Analysis: Stability of new Big 12 remains in doubt
MU’s commitment to the conference is sealed with a handshake, not a contract.
Jul. 07, 2010
Once at the center of the Big Ten expansion speculation, MU ultimately found itself on the outside looking in. Because MU was perceived to be inserting itself into the Big Ten discussion, the University of Nebraska — Lincoln blamed MU for causing the trouble for the Big 12.
"Nebraska did not start this discussion," Nebraska Chancellor Harvey Pearlman said during a UNL Board of Regents meeting June 11. "Early on, after the Big Ten announced that it intended to consider expansion, we saw reports that officials of Missouri had made clear that they would want to go to the Big Ten, including statements by their governor, I believe by members of their Board of Curators and by their chancellor, at least comments that were clearly not in support of the Big 12."
Chancellor Brady Deaton said he does not understand Nebraska's accusations and contends that MU was not the only school exploring its options.
"I don't fully understand that comment and don't think it's an accurate comment at all," Deaton said. "I think that was only because of the original speculation that included Missouri in the speculation about the Big Ten. Some schools, who had their own plans, may have looked at that as justification for what they were doing."

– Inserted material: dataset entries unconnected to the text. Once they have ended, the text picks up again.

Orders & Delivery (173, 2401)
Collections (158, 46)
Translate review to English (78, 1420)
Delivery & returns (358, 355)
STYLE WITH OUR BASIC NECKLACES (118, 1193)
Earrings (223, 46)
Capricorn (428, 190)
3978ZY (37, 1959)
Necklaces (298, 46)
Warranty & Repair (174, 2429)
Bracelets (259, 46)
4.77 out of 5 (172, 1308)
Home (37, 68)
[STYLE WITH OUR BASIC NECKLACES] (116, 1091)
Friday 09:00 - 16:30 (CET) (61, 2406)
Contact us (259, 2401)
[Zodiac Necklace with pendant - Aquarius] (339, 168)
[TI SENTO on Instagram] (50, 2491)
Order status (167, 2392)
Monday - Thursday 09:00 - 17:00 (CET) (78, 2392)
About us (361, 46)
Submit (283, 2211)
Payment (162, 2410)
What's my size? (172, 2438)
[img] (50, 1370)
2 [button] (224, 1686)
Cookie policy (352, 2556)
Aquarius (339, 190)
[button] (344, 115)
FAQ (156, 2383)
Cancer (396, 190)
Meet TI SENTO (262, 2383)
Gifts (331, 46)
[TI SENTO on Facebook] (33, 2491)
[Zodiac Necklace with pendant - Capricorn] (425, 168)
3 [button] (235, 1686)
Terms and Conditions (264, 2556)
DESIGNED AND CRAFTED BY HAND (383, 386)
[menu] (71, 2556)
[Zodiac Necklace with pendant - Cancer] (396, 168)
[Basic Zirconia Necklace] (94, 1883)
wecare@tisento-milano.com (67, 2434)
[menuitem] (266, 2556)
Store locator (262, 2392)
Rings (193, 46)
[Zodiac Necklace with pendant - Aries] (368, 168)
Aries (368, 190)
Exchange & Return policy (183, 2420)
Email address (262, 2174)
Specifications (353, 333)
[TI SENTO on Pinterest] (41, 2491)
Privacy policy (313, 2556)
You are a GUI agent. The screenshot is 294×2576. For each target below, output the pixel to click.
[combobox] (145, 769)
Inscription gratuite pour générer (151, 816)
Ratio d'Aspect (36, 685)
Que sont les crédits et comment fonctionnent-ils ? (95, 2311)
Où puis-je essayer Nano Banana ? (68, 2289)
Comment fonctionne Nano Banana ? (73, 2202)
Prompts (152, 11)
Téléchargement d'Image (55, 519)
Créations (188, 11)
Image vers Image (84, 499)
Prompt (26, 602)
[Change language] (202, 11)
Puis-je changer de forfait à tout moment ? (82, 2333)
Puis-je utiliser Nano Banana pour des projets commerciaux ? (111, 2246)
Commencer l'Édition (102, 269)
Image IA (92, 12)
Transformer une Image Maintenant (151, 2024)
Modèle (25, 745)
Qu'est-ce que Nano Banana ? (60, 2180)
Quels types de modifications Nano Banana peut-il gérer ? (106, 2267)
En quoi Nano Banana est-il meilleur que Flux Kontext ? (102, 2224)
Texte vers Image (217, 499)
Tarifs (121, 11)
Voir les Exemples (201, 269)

Despite the harsh comments from his conference's newest member, Big Ten Commissioner Jim Delany refused to blame anyone and suggested a smaller Big 12 has potential to succeed.
"I think you can have a conference with 10 members," Delany said. "You can have a conference with 11 members. I don't buy that any one institution is responsible for anything of that dimension. I know it's a good storyline and it's a good narrative, but there are a lot of other ways to describe what's happening (in the Big 12)."
Deaton echoed Delany's comments and said he is optimistic about the new Big 12.
"I feel very excited about it, actually," Deaton said. "(The new setup) makes it a more collegiate feeling, and I think that we're going to be able to work well together."
Not everyone shares Deaton's optimism, though. Not much was done to ease the unhappiness of schools such as MU, who voiced displeasure with how the conference was run, leading experts and some officials within the Big 12 to question the conference's stability.
"I just don't think this conference will last long because there's just too much disparity between all the teams here," Texas Tech football coach Tommy Tuberville said. "You've got some teams that get a little bit more money. And when that happens, you're going to have teams looking for better avenues to leave and reasons to leave. And so we have a 10-team league now, but I just don't know how long that's going to last, to be honest with you."
Tuberville's doubts are not unfounded. Although all 10 teams get more money with fewer teams, the disparity in profits between Texas and the rest of the conference increases substantially due to the unequal revenue system. Under the new conference setup, the University of Texas is projected to earn as much as $25 million. Add in the possibility of Texas creating its own television network, and UT could be drawing $30 million in total revenue.
Another important component of the new Big 12 is that none of the 10 schools are contractually obligated to stay with the Big 12. All 10 recommitments, including MU's, were sealed with a handshake, not a signed document. Although Deaton has said Missouri is "totally committed and devoted to making the new Big 12 a major success, there are no documents preventing Missouri from leaving if an offer should come.
"There's still some definite instability (in the 'new' Big 12)," ESPN staff writer David Ubben said. "I have my doubts about if the Big Ten comes and wants Missouri, that Missouri wouldn't just leave."